┌─ SUPPLIED DATA
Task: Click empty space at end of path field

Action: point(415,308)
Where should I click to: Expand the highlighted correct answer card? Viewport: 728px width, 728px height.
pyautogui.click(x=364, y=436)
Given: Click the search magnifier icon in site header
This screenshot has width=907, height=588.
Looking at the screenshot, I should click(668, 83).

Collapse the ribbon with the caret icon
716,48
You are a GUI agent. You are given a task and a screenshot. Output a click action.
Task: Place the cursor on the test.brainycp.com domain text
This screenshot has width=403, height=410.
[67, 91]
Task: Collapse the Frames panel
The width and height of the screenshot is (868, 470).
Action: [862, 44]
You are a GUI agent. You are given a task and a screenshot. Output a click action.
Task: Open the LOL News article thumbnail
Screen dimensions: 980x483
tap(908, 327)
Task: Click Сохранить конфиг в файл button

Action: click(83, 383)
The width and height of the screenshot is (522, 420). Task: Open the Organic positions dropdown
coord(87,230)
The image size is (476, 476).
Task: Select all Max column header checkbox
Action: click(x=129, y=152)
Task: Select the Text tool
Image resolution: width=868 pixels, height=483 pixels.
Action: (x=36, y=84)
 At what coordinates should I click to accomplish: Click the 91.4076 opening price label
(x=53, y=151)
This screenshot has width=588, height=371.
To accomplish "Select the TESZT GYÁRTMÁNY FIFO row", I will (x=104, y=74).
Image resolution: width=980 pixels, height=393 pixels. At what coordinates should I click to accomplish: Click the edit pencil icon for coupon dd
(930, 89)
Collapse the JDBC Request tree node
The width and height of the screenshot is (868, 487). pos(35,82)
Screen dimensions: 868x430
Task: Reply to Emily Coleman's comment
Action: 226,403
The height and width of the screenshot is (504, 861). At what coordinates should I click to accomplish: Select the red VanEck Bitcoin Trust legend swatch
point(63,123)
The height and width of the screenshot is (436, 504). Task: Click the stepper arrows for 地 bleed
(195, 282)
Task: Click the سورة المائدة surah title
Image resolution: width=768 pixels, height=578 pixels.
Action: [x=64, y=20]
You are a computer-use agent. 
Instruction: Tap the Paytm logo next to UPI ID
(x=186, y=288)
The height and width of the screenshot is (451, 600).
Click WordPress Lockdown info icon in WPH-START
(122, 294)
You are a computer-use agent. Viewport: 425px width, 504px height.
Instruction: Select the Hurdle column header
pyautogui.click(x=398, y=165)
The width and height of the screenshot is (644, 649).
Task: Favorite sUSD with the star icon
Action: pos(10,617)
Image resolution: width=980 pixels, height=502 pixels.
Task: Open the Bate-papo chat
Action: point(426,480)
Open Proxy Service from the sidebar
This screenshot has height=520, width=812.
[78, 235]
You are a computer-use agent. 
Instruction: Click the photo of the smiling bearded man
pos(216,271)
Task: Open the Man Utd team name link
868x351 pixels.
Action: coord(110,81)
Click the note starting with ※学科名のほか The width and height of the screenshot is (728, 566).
└─
EXERCISE DETAILS: All of the material needs to be reproduced exactly as it reads.

RESPONSE:
Task: Click empty space at end of path field

Action: point(415,308)
Where should I click to: Expand the highlighted correct answer card? Viewport: 728px width, 728px height.
pyautogui.click(x=364, y=436)
Given: Click the search magnifier icon in site header
This screenshot has width=907, height=588.
Looking at the screenshot, I should click(668, 83).

Collapse the ribbon with the caret icon
716,48
You are a GUI agent. You are given a task and a screenshot. Output a click action.
Task: Place the cursor on the test.brainycp.com domain text
This screenshot has width=403, height=410.
[67, 91]
Task: Collapse the Frames panel
The width and height of the screenshot is (868, 470).
Action: [862, 44]
You are a GUI agent. You are given a task and a screenshot. Output a click action.
Task: Open the LOL News article thumbnail
Screen dimensions: 980x483
tap(908, 327)
Task: Click Сохранить конфиг в файл button

Action: click(83, 383)
The width and height of the screenshot is (522, 420). Task: Open the Organic positions dropdown
coord(87,230)
The image size is (476, 476).
Task: Select all Max column header checkbox
Action: click(x=129, y=152)
Task: Select the Text tool
Image resolution: width=868 pixels, height=483 pixels.
Action: (x=36, y=84)
 At what coordinates should I click to accomplish: Click the 91.4076 opening price label
(x=53, y=151)
This screenshot has width=588, height=371.
To accomplish "Select the TESZT GYÁRTMÁNY FIFO row", I will (x=104, y=74).
Image resolution: width=980 pixels, height=393 pixels. At what coordinates should I click to accomplish: Click the edit pencil icon for coupon dd
(930, 89)
Collapse the JDBC Request tree node
The width and height of the screenshot is (868, 487). pos(35,82)
Screen dimensions: 868x430
Task: Reply to Emily Coleman's comment
Action: 226,403
The height and width of the screenshot is (504, 861). At what coordinates should I click to accomplish: Select the red VanEck Bitcoin Trust legend swatch
point(63,123)
The height and width of the screenshot is (436, 504). Task: Click the stepper arrows for 地 bleed
(195, 282)
Task: Click the سورة المائدة surah title
Image resolution: width=768 pixels, height=578 pixels.
Action: [x=64, y=20]
You are a computer-use agent. 
Instruction: Tap the Paytm logo next to UPI ID
(x=186, y=288)
The height and width of the screenshot is (451, 600).
Click WordPress Lockdown info icon in WPH-START
(122, 294)
You are a computer-use agent. Viewport: 425px width, 504px height.
Instruction: Select the Hurdle column header
pyautogui.click(x=398, y=165)
The width and height of the screenshot is (644, 649).
Task: Favorite sUSD with the star icon
Action: pos(10,617)
Image resolution: width=980 pixels, height=502 pixels.
Task: Open the Bate-papo chat
Action: point(426,480)
Open Proxy Service from the sidebar
This screenshot has height=520, width=812.
[78, 235]
You are a computer-use agent. 
Instruction: Click the photo of the smiling bearded man
pos(216,271)
Task: Open the Man Utd team name link
868x351 pixels.
Action: coord(110,81)
Click the note starting with ※学科名のほか The width and height of the screenshot is (728, 566).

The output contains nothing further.